WHAT IS REQUIRED — All lines below must be repeated exactly, with the pictures omitted.

EXTRACTED MATERIAL —
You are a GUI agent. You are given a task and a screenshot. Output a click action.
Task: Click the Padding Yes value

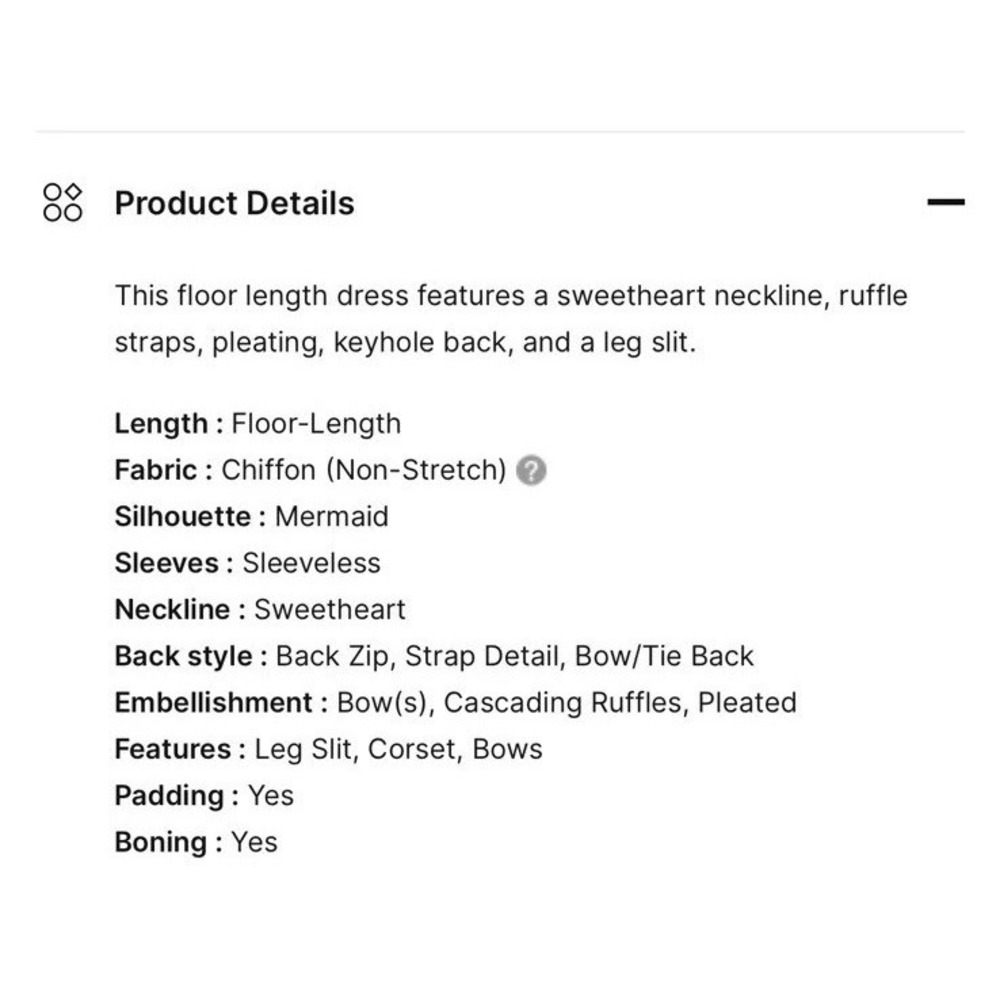click(x=271, y=795)
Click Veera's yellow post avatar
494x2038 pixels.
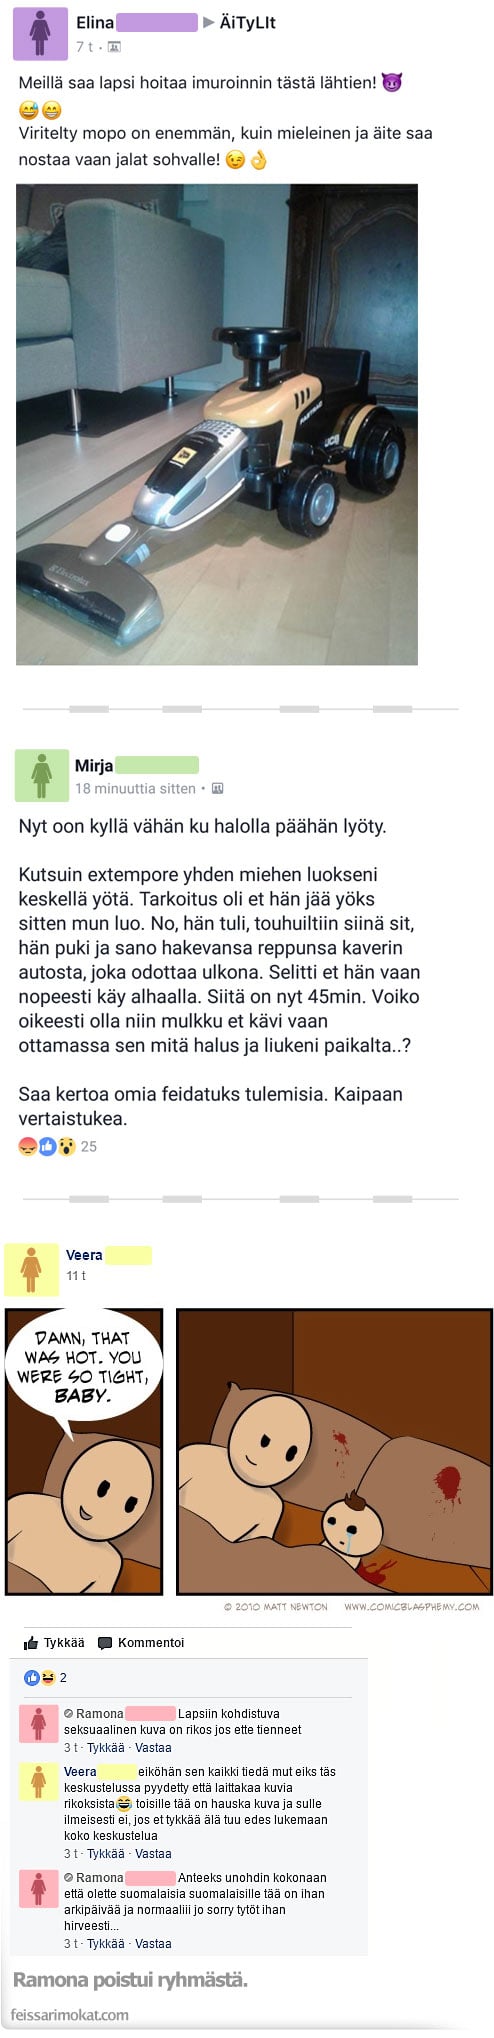point(32,1270)
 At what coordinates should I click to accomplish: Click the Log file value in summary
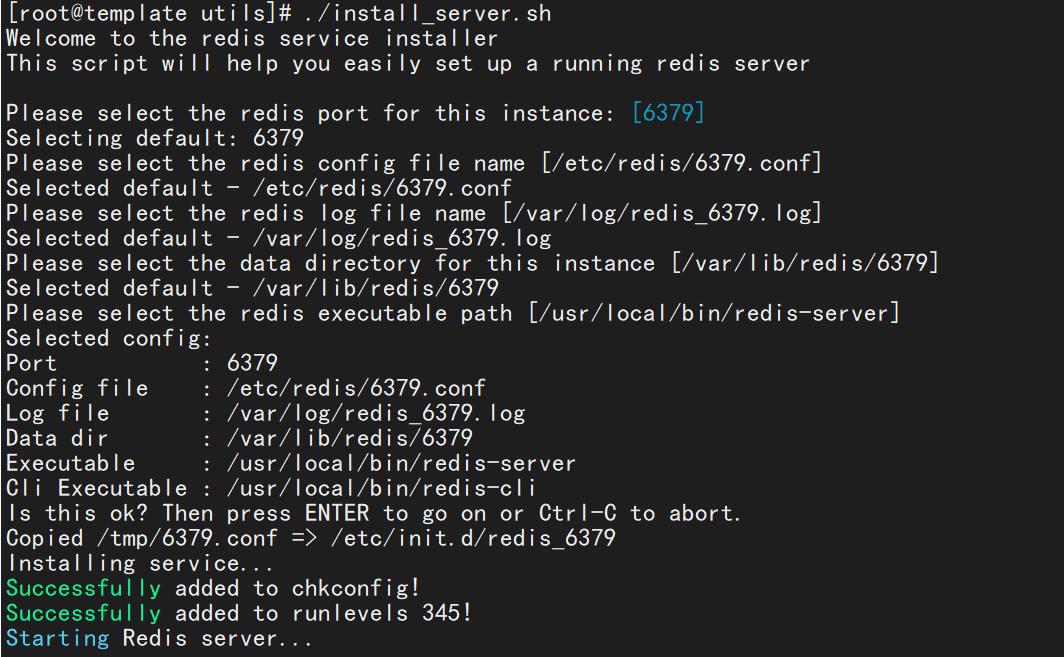tap(376, 413)
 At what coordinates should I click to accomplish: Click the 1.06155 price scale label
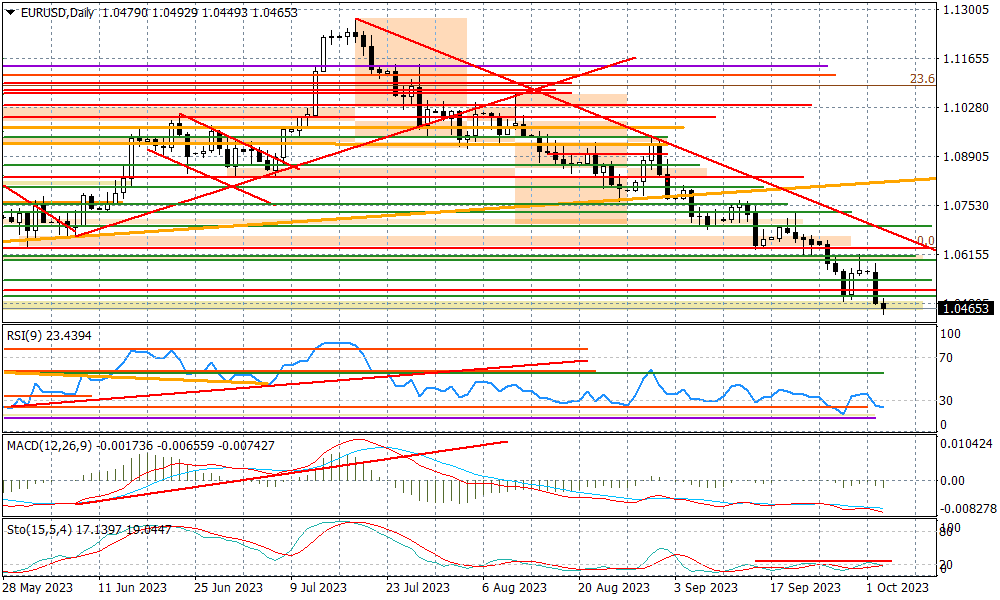point(965,255)
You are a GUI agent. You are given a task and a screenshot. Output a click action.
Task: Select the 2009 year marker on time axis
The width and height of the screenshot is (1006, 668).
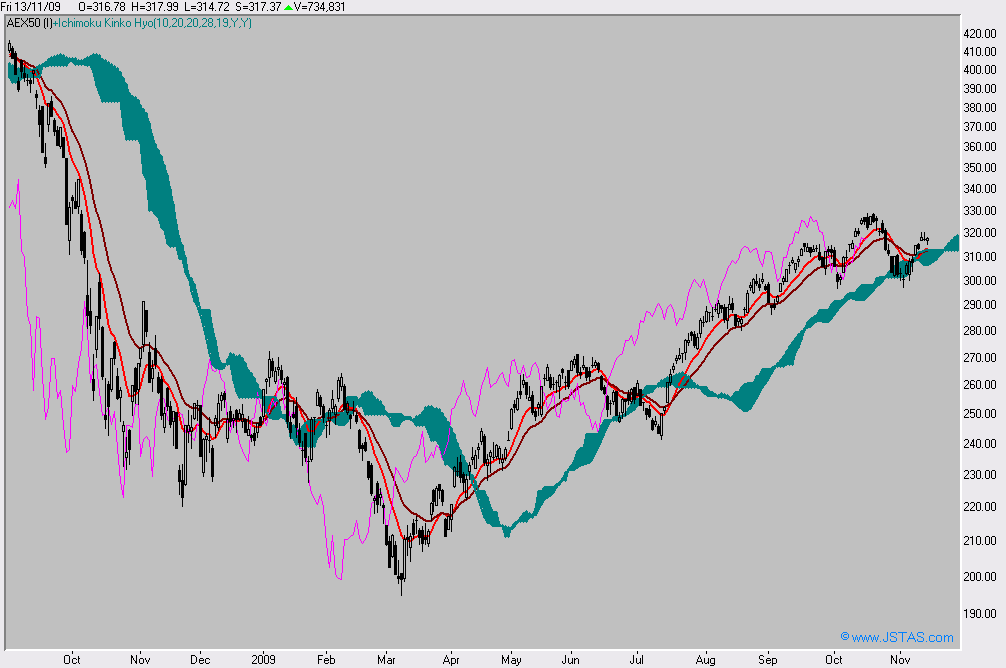[263, 661]
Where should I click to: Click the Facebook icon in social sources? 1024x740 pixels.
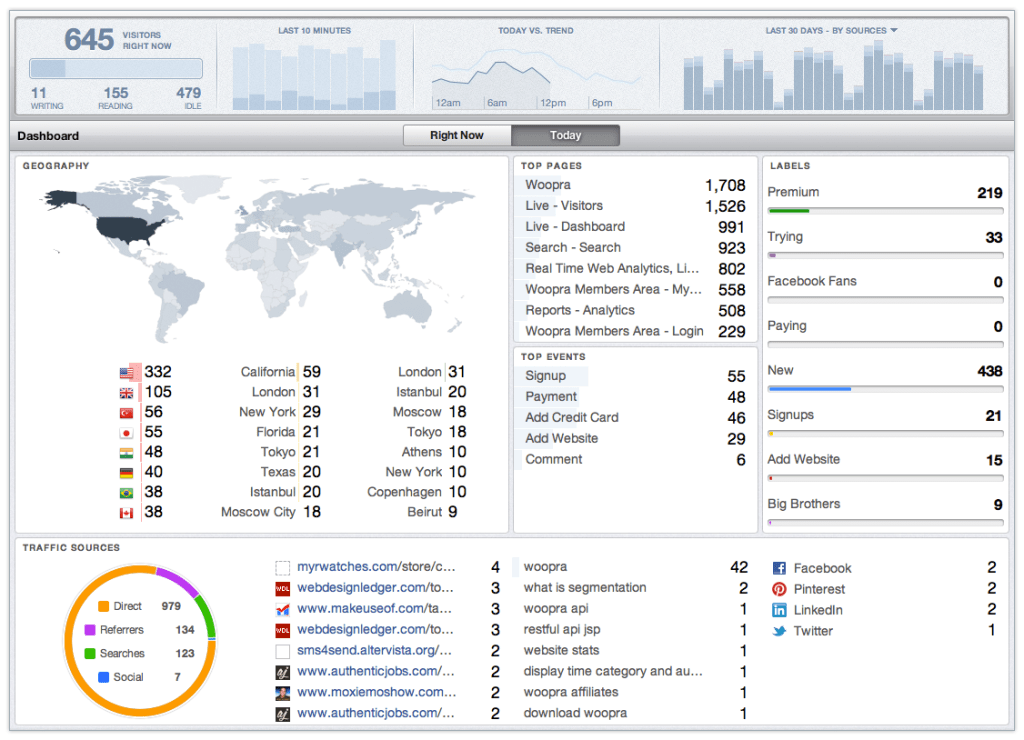pos(779,568)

FINISHED TASK —
You are a GUI agent. You are given a task and a screenshot. Output a click action.
Task: Click the Padding Yes value

click(x=271, y=795)
Click Veera's yellow post avatar
494x2038 pixels.
point(32,1270)
 At what coordinates should I click to accomplish: Click the Log file value in summary
tap(376, 413)
 At what coordinates should I click to accomplish: Click the 1.06155 price scale label
point(965,255)
You are a GUI agent. You are given a task and a screenshot. Output a click action.
Task: Select the 2009 year marker on time axis
The width and height of the screenshot is (1006, 668).
[263, 661]
Where should I click to: Click the Facebook icon in social sources? 1024x740 pixels.
pos(779,568)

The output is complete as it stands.